The Eskimo testimony which was used to damn Cook was similarly very weak. In fact, it turned out that other people who had interviewed the Eskimos (e.g. Rasumussen) had got a completely different story which vindicated Cook. Much testimony existed which favoured Cook, but Peary and his military associates engaged in a very ugly propaganda campaign to discredit and destroy him.

The most fascinating aspect of Dr Cook's story was his photograph of a place he called Bradley Land. He had taken a photograph of a very large piece of land out in the Arctic Ocean.

Cook's Bradley Land photograph

In Cook's Bradley Land photograph (above), we can see his sledges in the foreground and large hills in the background. Those are the hills of Bradley Land - a land which does not exist! Cook marked Bradley Land on his maps. I was struck by the fact that Bradley Land was very close to Peary's Crocker Land! It is very interesting that the two foremost polar explorers of that time should both give solid reports of land in virtually the same area. Since Cook was discredited he was simply accused of faking this photograph.
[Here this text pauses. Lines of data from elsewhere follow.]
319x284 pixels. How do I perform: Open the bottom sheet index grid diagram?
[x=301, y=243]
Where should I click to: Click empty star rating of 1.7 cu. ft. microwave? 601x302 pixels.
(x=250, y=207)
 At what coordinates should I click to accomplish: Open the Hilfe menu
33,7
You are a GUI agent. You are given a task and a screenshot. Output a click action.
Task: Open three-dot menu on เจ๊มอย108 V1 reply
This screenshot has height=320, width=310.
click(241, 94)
I also discovered my first physical evidence that perhaps there is an unknown land in that part of the Arctic. It comes in the form of mystery sediments on the ocean floor. Mirages cannot do that! It seems to me as if Bradley Land and Crocker Land may be related to one another.
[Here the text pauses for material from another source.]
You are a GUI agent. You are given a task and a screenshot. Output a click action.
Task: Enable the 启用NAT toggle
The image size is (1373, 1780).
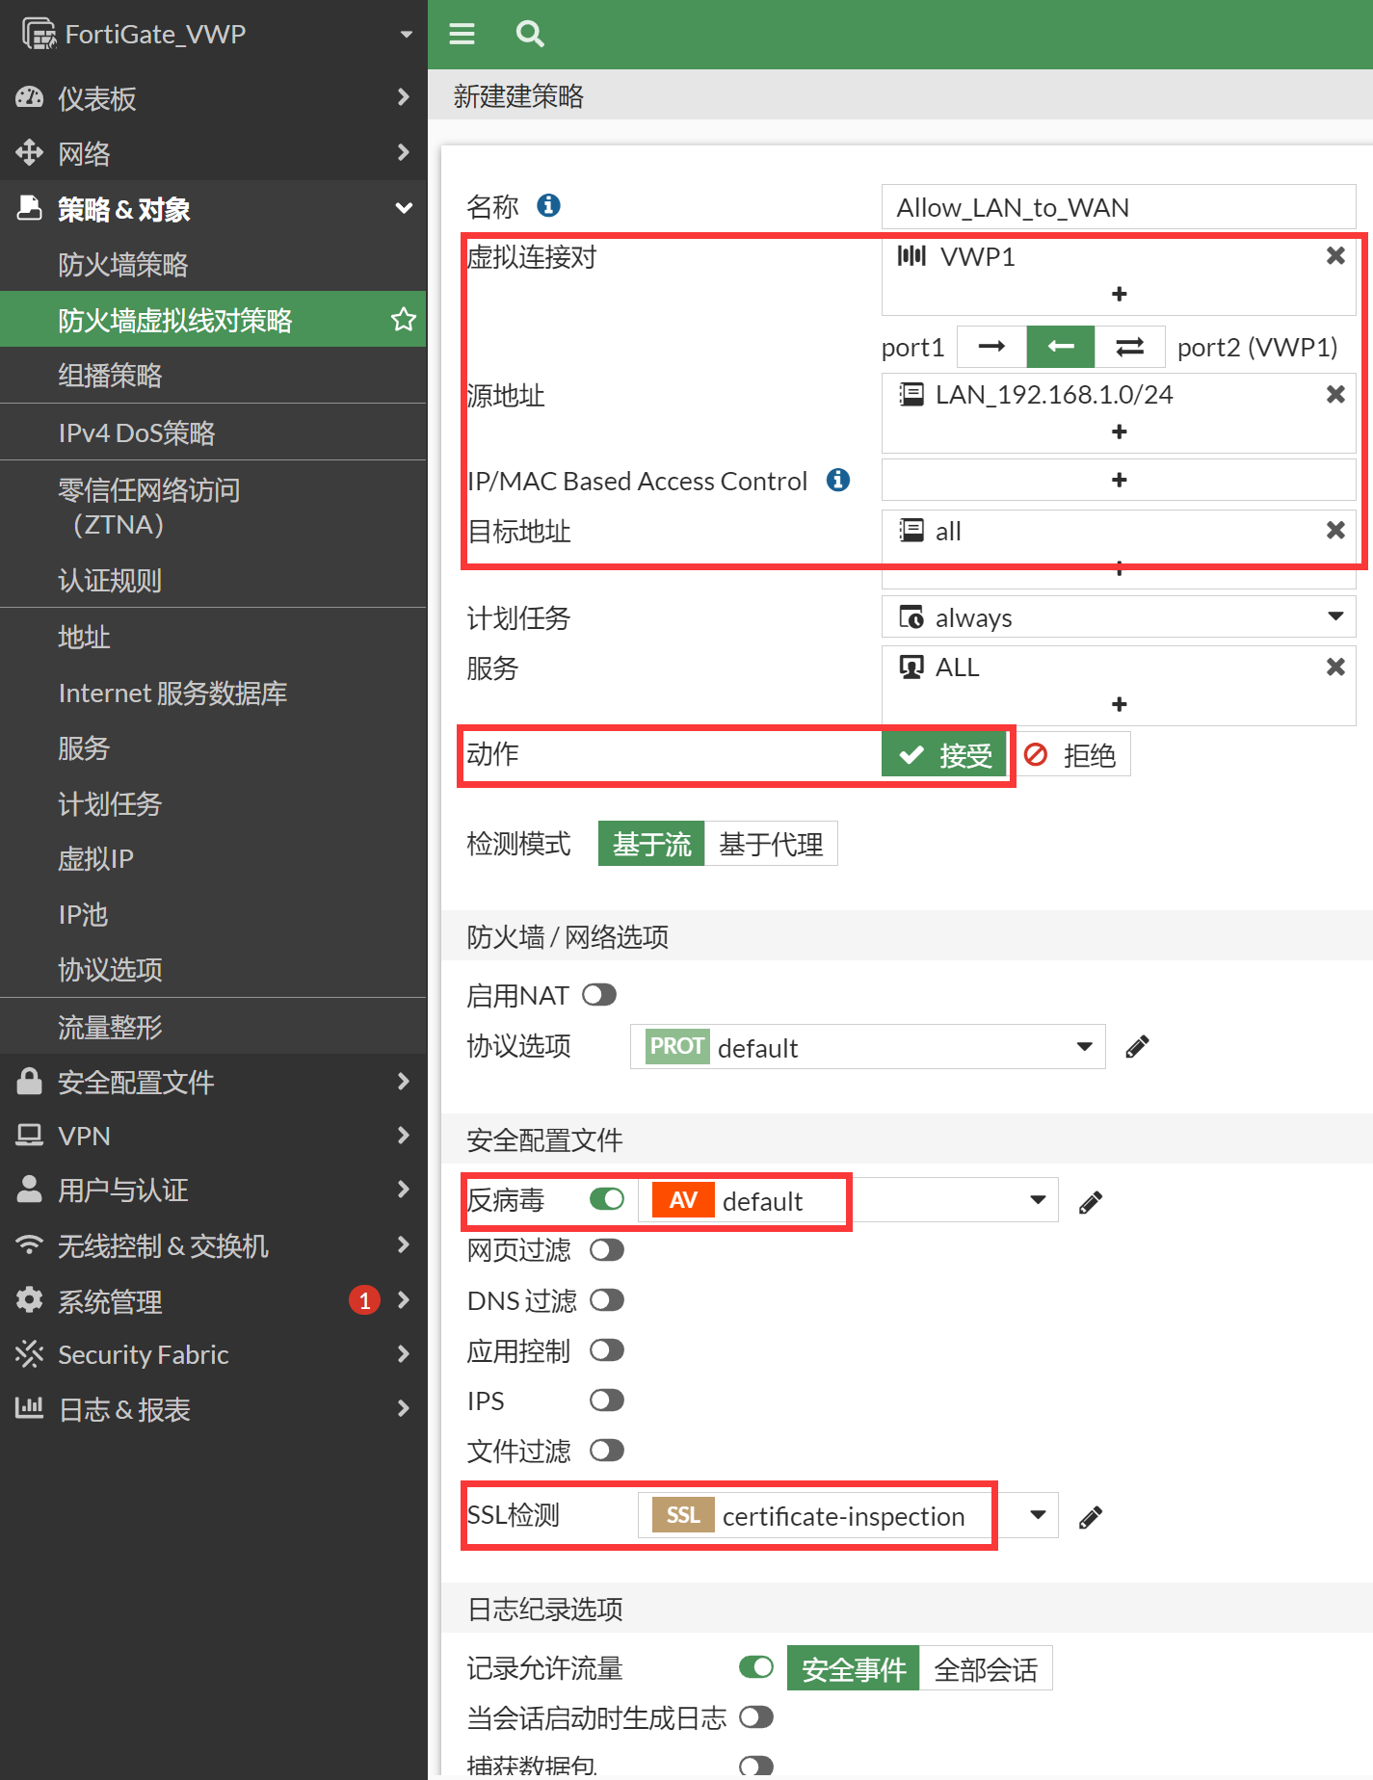click(599, 995)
Finally, I came across an interesting series of discussions between some scientists regarding the movement of low-level radioactive material after the Chernobyl nuclear accident. My own thoughts on the matter lead me to suggest that some of this material found its way through the Hollow Earth to the South Pole. Are there two Polar Holes on our planet?

Could it be that both Dr Cook and Admiral Peary came close to a North Polar Hole? Is there land up in the Arctic which has been removed from our maps simply because it is too close to a Polar Hole?


Some after-thoughts:

As I finished this book and as I thought about what happened to Dr Cook I couldn't help but be apprehensive about this entire business of Polar Holes. The implications of the problem are tremendously far-reaching. Consider for example the basic thrust of my arguments that there may be Polar Holes on Mercury, Venus and Earth and their existence is suppressed. If such things exist then several Governments must therefore have gone to a considerable amount of trouble to keep it quiet.
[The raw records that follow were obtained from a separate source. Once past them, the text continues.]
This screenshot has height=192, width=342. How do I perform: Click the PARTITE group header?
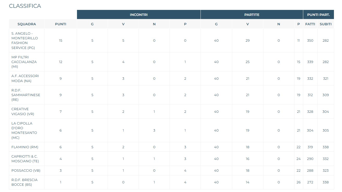coord(251,15)
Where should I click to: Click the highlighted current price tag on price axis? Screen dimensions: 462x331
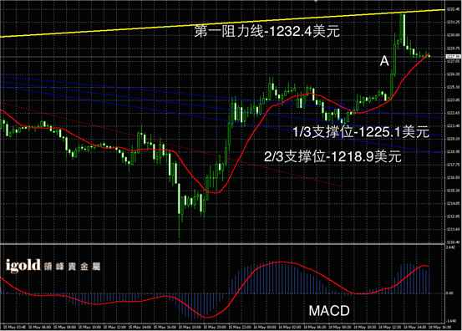(454, 56)
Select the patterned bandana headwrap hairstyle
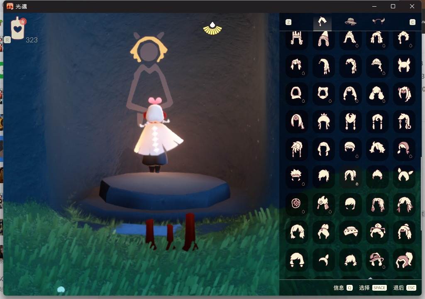 point(350,231)
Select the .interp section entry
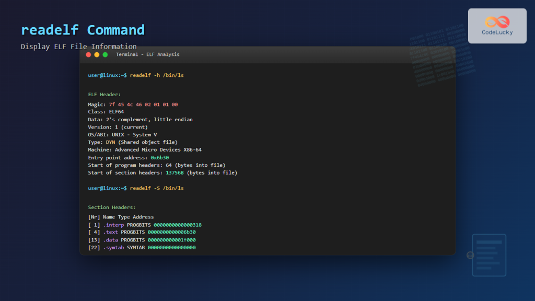Screen dimensions: 535x301 pyautogui.click(x=114, y=225)
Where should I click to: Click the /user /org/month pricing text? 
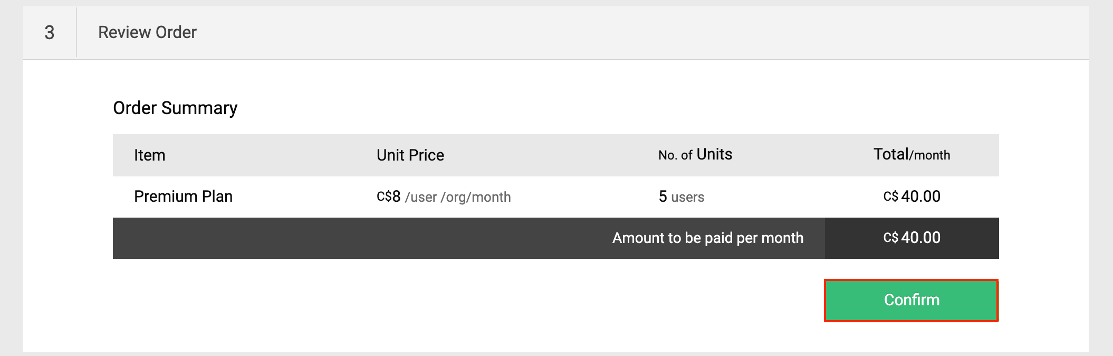coord(458,196)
This is where the legacy of Dr Cook troubles me. Here was a genuine man who did the honest thing but he was completely destroyed for it. He eventually went to prison for a crime he never committed. His life was completely destroyed. He was spat upon and lies were told about him for long after his death. Nobody listened to him. Nobody took anything he said seriously. He was constantly called a fake and a liar. He was a very good man who did much for his fellow man and he had great friends like Amundsen the discoverer of the South Pole who could vouch for his character. But even so he was was completely destroyed by military men like Peary and his associates. Could what happened to Dr Cook ever happen again to someone else who dares to go out in search of the truth?


A few of my sources for this chapter:

  • Polar Priorities, pg 44, Vol. 18, 1998.
  • Herbert, W.; The Noose of Laurels, pg 321, 1989.
  • My Attainment of the Pole, 3rd edition, 1913, pg 213.
  • Kafton-Minkel, Walter, Subterranean Worlds, pp 56-73, 1989.
  • Hall, Thomas F.; Has the North Pole Really Been Discovered; Vol I , 1917.